閉ざしたる窓、閉ざしたるまぶたよりなみだ零れつ手品のごとく

内山晶太『窓、その他』(六花書林、2012

『窓、その他』というタイトルのとおり、「窓」のよく出てくる歌集で、初読時にはその意味するところを考えたものだった。しばらくして再読すると、今度は「目」を含む歌が多くあることが気になった。掲出歌にはその「窓」と「目」がともに含まれている。しかし観念的で、この一首から具体的なストーリーを描き出すことは難しい。

ひとつたしかなことは、この歌集で「窓」と「目」はしばしば類義語に近い扱いを受けるということである。つまり、窓は単に建物の壁に開けられた穴というのではなく、ともすれば涙のあふれそうなほど感情や人間性を湛えうるものである。逆に目のほうには、単に人体に開けられた穴であるかのような把握がつきまとう。
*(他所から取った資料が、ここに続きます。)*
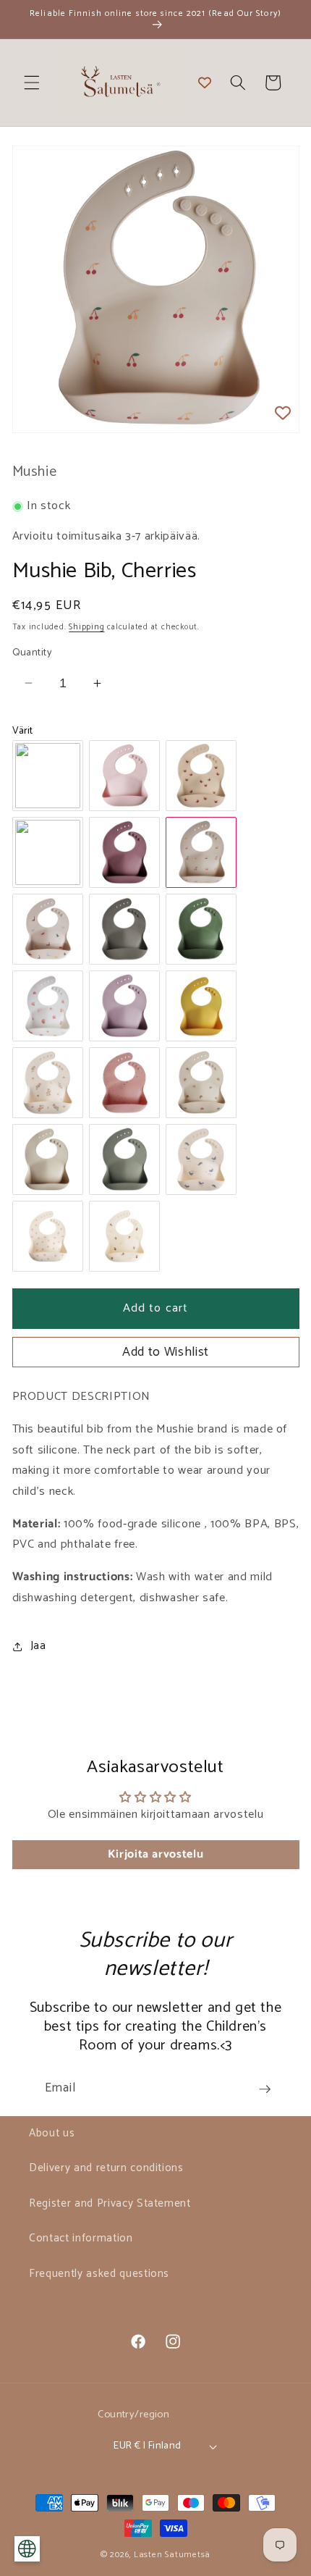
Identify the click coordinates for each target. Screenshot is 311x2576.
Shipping (86, 627)
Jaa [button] (38, 1646)
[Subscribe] (264, 2089)
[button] (31, 82)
そのことに注意すると、掲出歌に関しても、あるいは歌集自体についても、その感情に沿いやすくなる。

船橋に目を見て渡して無視さるるティッシュ配りの人の目を見き
レスラーはシャツを破りて瞳孔をひらいてみせる夏の終わりに
目に蓋のある人体のかなしさを乗せしみじみと終電車ゆく
猫の目の角膜のよきもりあがりを間近に風のゆうがたとなる
ゆるみたる目のなかの川見ゆるとき観覧車から剝がれゆく錆

はたしてこの歌集は、世界へのあたたかなまなざしとユーモアに満ちているようでありながら、実際にはかなり不穏な要素が盛り込まれている。決定的なのは主人公と他者とのコミュニケーションがほとんど描かれないことであろう。主人公はさまざまに歩き回りながら他者の「目」を見、そこになにかを求めているようでもあるのだが、そうすることで他者との関係が立ち上がることはない。
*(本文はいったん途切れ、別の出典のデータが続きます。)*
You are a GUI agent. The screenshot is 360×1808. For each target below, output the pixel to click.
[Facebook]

一首目に描かれるのは「ティッシュ配りの人」と通行人とのコミュニケーション不全の経緯であるが、主体は、今その一連の流れとは関係のない場所に立っている。いくら「目を見」たとしても、主体とティッシュ配りの人との間にはコミュニケーションの成功も失敗もおこりえない。そんな調子で、この歌集の〈目を見る〉は常に、関係性の起こりえない場所で行われている。相手が動物だったり、テレビの画面のむこうにいたりすることさえもあるのである。
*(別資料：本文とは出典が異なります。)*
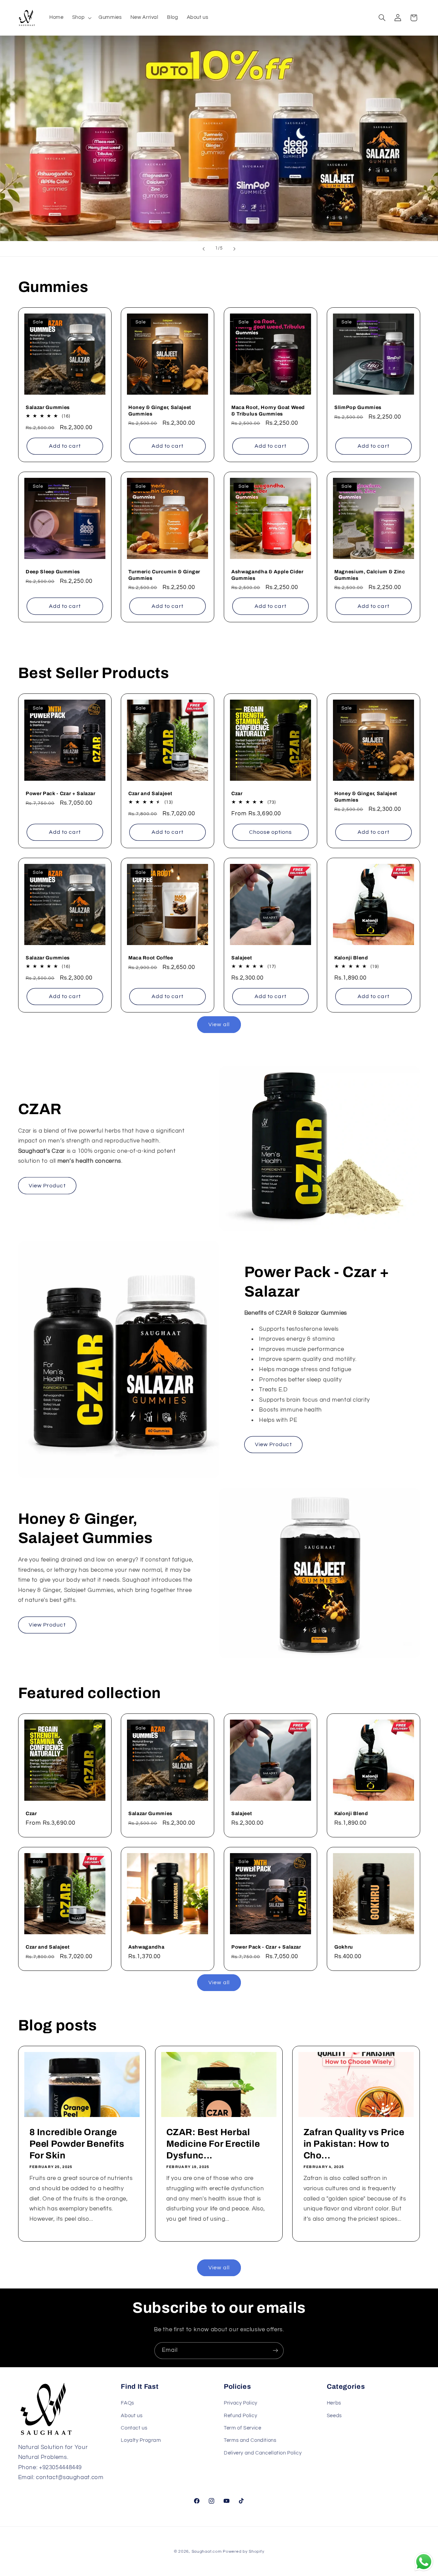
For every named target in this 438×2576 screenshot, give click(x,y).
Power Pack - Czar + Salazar (60, 793)
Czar (237, 793)
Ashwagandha (146, 1947)
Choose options (270, 832)
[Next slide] (234, 248)
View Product (47, 1185)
私にはどうもこの歌集の主人公が、テレビをザッピングするかのように幾人もの目を見まわりながら、ある瞬間を探し求めているのではないかと思える。「ある瞬間」とは、もちろん掲出歌にいうところの手品のごとくなみだ零れるその瞬間ということになるだろう。これは実に微妙な欲求だ。決して、人のぬくもりへの渇望をいうわけでもなく、目の前に透明な幕を下ろしたように距離をとりながら、しかし、標本を蒐めるように他者の感情を探し求める。ひとつの答えとして、私の考えたのは、ひとはひとりでしか・・・・・・・・・生きられないという諦めがここにあるのではないかということだ。てのひらでじわりと押し込むたびに蜜のにじんでくるような、それは重い安堵のしみこんだ諦めのように思う。